Stored records

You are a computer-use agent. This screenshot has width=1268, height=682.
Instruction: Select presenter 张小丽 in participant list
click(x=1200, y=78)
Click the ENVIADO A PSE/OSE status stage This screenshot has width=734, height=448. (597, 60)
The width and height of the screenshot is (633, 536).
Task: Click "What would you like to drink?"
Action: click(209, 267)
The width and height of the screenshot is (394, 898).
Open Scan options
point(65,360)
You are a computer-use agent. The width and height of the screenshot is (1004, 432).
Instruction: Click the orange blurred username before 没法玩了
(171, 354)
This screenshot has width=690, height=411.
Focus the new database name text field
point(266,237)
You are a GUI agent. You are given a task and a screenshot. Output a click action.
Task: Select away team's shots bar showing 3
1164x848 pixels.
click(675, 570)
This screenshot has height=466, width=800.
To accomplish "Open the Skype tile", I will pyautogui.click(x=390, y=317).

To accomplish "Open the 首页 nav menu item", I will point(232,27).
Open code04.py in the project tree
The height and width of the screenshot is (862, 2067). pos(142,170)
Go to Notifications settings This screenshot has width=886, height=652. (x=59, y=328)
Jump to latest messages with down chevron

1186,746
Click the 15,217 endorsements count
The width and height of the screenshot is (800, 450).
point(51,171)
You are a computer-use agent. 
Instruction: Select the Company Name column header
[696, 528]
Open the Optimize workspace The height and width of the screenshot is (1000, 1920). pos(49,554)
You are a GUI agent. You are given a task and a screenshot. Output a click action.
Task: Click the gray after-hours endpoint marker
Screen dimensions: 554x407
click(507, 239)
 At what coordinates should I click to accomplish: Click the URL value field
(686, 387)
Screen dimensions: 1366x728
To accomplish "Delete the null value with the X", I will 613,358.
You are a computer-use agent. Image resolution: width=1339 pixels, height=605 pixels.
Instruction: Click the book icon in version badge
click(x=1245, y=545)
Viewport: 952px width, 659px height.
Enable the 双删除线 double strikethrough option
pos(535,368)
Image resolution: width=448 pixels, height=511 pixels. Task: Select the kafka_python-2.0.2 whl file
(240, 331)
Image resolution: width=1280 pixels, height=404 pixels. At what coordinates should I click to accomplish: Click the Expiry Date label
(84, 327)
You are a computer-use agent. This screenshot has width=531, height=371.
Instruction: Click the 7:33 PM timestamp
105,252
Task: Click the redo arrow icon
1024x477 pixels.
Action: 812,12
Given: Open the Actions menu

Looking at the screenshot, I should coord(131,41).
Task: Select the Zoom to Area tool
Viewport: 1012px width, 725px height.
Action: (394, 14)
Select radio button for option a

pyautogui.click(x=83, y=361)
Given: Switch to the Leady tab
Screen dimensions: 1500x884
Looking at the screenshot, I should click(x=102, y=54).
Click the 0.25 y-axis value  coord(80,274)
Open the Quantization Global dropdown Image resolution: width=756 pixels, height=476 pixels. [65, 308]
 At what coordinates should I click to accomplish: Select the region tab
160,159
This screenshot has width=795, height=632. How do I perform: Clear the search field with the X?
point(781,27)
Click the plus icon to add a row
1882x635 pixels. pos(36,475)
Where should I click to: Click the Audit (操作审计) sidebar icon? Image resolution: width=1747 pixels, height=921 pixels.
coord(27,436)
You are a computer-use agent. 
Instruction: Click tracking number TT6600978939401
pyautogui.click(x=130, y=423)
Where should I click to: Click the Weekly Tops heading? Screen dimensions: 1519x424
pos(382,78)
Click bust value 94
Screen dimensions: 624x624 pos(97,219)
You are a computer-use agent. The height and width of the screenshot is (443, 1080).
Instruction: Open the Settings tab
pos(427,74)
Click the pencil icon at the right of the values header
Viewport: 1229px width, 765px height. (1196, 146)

Work to be completed | Please repeat each entry. Keep every word the same.

Task result |
You are a computer-use agent. This screenshot has width=1268, height=682.
Instruction: Select presenter 张小丽 in participant list
click(x=1200, y=78)
Click the ENVIADO A PSE/OSE status stage This screenshot has width=734, height=448. (597, 60)
The width and height of the screenshot is (633, 536).
Task: Click "What would you like to drink?"
Action: click(209, 267)
The width and height of the screenshot is (394, 898).
Open Scan options
point(65,360)
You are a computer-use agent. The width and height of the screenshot is (1004, 432).
Instruction: Click the orange blurred username before 没法玩了
(171, 354)
This screenshot has width=690, height=411.
Focus the new database name text field
point(266,237)
You are a GUI agent. You are given a task and a screenshot. Output a click action.
Task: Select away team's shots bar showing 3
1164x848 pixels.
click(675, 570)
This screenshot has height=466, width=800.
To accomplish "Open the Skype tile", I will pyautogui.click(x=390, y=317).

To accomplish "Open the 首页 nav menu item", I will point(232,27).
Open code04.py in the project tree
The height and width of the screenshot is (862, 2067). pos(142,170)
Go to Notifications settings This screenshot has width=886, height=652. (x=59, y=328)
Jump to latest messages with down chevron

1186,746
Click the 15,217 endorsements count
The width and height of the screenshot is (800, 450).
point(51,171)
You are a computer-use agent. 
Instruction: Select the Company Name column header
[696, 528]
Open the Optimize workspace The height and width of the screenshot is (1000, 1920). pos(49,554)
You are a GUI agent. You are given a task and a screenshot. Output a click action.
Task: Click the gray after-hours endpoint marker
Screen dimensions: 554x407
click(507, 239)
 At what coordinates should I click to accomplish: Click the URL value field
(686, 387)
Screen dimensions: 1366x728
To accomplish "Delete the null value with the X", I will 613,358.
You are a computer-use agent. Image resolution: width=1339 pixels, height=605 pixels.
Instruction: Click the book icon in version badge
click(x=1245, y=545)
Viewport: 952px width, 659px height.
Enable the 双删除线 double strikethrough option
pos(535,368)
Image resolution: width=448 pixels, height=511 pixels. Task: Select the kafka_python-2.0.2 whl file
(240, 331)
Image resolution: width=1280 pixels, height=404 pixels. At what coordinates should I click to accomplish: Click the Expiry Date label
(84, 327)
You are a computer-use agent. This screenshot has width=531, height=371.
Instruction: Click the 7:33 PM timestamp
105,252
Task: Click the redo arrow icon
1024x477 pixels.
Action: 812,12
Given: Open the Actions menu

Looking at the screenshot, I should coord(131,41).
Task: Select the Zoom to Area tool
Viewport: 1012px width, 725px height.
Action: (394, 14)
Select radio button for option a

pyautogui.click(x=83, y=361)
Given: Switch to the Leady tab
Screen dimensions: 1500x884
Looking at the screenshot, I should click(x=102, y=54).
Click the 0.25 y-axis value  coord(80,274)
Open the Quantization Global dropdown Image resolution: width=756 pixels, height=476 pixels. [65, 308]
 At what coordinates should I click to accomplish: Select the region tab
160,159
This screenshot has width=795, height=632. How do I perform: Clear the search field with the X?
point(781,27)
Click the plus icon to add a row
1882x635 pixels. pos(36,475)
Where should I click to: Click the Audit (操作审计) sidebar icon? Image resolution: width=1747 pixels, height=921 pixels.
coord(27,436)
You are a computer-use agent. 
Instruction: Click tracking number TT6600978939401
pyautogui.click(x=130, y=423)
Where should I click to: Click the Weekly Tops heading? Screen dimensions: 1519x424
pos(382,78)
Click bust value 94
Screen dimensions: 624x624 pos(97,219)
You are a computer-use agent. The height and width of the screenshot is (443, 1080).
Instruction: Open the Settings tab
pos(427,74)
Click the pencil icon at the right of the values header
Viewport: 1229px width, 765px height. (1196, 146)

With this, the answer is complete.